The two great questions that came up in their theological ruminations were 1) the question of Jewish "chosenness," a concept then becoming increasingly problematic in the great American melting pot; and 2) the concept of divine revelation as the basis of Jewish law and life. Within the secular and ecumenical trends then dominant in American public life, chosenness and revelation seemed anachronistic and irrelevant. The scholars in the Commentary symposium presented a wide variety of Jewish approaches to these questions. As topics for reflection, both chosenness and revelation were issues with long histories in the Jewish past, and it seemed that consideration of them would rule the Jewish future, at least as far as the theologians and scholars of Jewish texts were concerned. But they did not even mention the religious questions that dominate the Jewish religious conversation today. Foremost among them is the religious meaning of the State of Israel, and the wider context in which that meaning is expressed, that of Messianism.
Looking at this document forty-four years later, the thing that struck me most forcefully is what is not mentioned in any of these scholar's reflections -- the religious implications and influence of the establishment of the State of Israel. I don't think that these thinkers were dodging or evading the issue. Rather, they were "rabbis" (in the pre-modern sense of "teachers," whether they were ordained formally or not); they were not prophets. And in the summer of 1966, only a prophet would have understood that the Jewish religion was already undergoing a process of transformation, one that would be rapidly accelerated by events which would transpire within a year of the publication of the Commentary symposium.

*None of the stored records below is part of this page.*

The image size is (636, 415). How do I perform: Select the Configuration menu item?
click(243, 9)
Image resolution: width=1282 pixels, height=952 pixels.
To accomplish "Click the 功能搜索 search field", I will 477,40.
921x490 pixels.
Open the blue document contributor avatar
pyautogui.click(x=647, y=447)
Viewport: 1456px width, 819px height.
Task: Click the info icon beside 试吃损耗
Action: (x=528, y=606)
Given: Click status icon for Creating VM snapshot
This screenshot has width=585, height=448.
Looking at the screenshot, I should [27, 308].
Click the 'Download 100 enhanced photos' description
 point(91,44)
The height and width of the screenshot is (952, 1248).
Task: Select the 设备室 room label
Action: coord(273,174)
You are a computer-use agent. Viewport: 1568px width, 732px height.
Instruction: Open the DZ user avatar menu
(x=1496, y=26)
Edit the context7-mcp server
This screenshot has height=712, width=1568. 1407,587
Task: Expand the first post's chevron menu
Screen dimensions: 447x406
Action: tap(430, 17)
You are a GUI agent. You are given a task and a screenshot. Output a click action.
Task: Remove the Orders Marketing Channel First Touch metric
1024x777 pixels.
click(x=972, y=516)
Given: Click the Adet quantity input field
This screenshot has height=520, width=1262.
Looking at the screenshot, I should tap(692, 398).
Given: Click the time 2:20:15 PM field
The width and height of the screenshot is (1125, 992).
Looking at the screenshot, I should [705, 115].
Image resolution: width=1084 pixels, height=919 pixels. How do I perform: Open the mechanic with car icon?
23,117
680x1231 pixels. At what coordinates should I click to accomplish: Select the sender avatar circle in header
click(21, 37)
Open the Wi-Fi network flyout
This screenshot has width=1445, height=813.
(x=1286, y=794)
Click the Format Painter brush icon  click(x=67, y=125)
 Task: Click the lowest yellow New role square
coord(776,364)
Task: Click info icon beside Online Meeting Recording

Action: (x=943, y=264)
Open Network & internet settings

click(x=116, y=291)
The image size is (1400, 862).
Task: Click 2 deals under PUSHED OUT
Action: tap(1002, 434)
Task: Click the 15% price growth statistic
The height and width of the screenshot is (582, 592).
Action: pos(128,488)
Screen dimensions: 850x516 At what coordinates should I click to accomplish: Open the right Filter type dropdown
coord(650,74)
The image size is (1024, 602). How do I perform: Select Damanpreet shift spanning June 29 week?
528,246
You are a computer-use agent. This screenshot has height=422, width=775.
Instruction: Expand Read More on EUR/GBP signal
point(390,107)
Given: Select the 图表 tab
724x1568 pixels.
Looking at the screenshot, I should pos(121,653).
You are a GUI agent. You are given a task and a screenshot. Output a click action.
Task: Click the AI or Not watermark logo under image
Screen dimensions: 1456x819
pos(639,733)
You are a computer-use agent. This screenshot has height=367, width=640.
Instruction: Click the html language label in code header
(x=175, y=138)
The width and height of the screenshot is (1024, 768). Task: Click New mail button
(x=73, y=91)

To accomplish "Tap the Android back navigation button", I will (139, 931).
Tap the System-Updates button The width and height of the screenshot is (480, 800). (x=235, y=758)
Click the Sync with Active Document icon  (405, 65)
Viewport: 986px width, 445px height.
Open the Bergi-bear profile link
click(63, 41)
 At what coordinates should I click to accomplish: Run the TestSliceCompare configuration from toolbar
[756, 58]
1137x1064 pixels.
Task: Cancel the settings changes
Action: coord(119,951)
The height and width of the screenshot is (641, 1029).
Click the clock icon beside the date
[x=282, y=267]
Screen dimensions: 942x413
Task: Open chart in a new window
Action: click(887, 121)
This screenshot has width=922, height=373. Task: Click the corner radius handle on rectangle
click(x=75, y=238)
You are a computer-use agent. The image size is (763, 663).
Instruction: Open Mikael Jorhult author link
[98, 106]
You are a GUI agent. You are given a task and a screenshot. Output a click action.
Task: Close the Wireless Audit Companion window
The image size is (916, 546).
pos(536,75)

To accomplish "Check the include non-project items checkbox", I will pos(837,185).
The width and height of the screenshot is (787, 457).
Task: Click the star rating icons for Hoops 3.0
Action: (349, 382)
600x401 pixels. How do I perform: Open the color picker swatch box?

In contrast with the Christian and Islamic traditions, Rabbinic Judaism asserts that prophecy ended with the last three prophets of the Hebrew Bible (Hagai, Malachai, Zechariah) and that therefore Jews no longer have prophets; they have rabbis who preserve and interpret the traditions handed down at Sinai. We also have no Messiah, or more precisely, our Messiah is permanently delayed. As Franz Kafka put it, "the Messiah will arrive only on the day after he is supposed to get here." Over the centuries, claimants to the role of prophet and/or messiah arose, but they were rejected and marginalized by the normative Jewish tradition, and the followers of some of them -- Jesus and Shabbtai Zevi, for example -- founded their own sects or religions.
Thus the Messiah was delayed -- until the Zionist movement and the establishment of Israel suggested a new understanding of Messianism. For Messianism, banished by the rabbis throughout the two thousand years since the Bar Kochba revolt, had during the 20th century come back in full-force. The drama of the destruction of European Jewry and the subsequent (if not necessarily consequent) establishment of Israel provided an almost irresistible temptation to encourage messianic expectation and engage in messianic speculation. This was a temptation that American Evangelical Christianity embraced and that Judaism in all of its varieties and forms was not able to resist. While some Israeli scholars warned against the political excesses that might result from the heady mix of nationalism, religion, and Messianism -- and here I am thinking of the exhortations of Gershom Scholem, Yeshayahu Leibowitz, and Eliezer Goldman -- their warnings were for the most part ignored.